Could you output each record below exactly as it stands and leave the pictures out?

= Beginning of Section =

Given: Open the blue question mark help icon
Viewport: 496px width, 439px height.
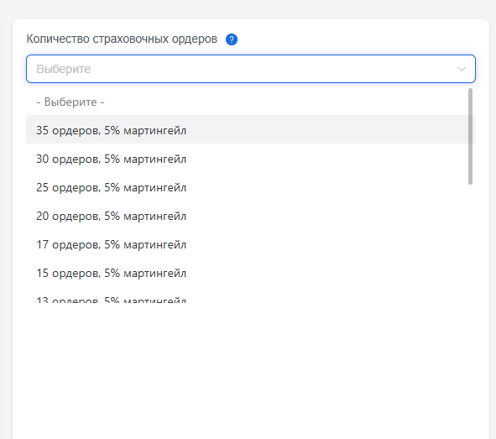Looking at the screenshot, I should pyautogui.click(x=232, y=39).
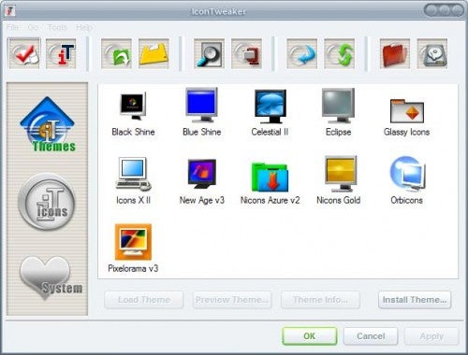Viewport: 468px width, 355px height.
Task: Open the System heart section
Action: (49, 277)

= End of Section =

# Solved problem
Given: Open the blue question mark help icon
Viewport: 496px width, 439px height.
Looking at the screenshot, I should pyautogui.click(x=232, y=39).
Viewport: 468px width, 355px height.
Task: Open the System heart section
Action: (49, 277)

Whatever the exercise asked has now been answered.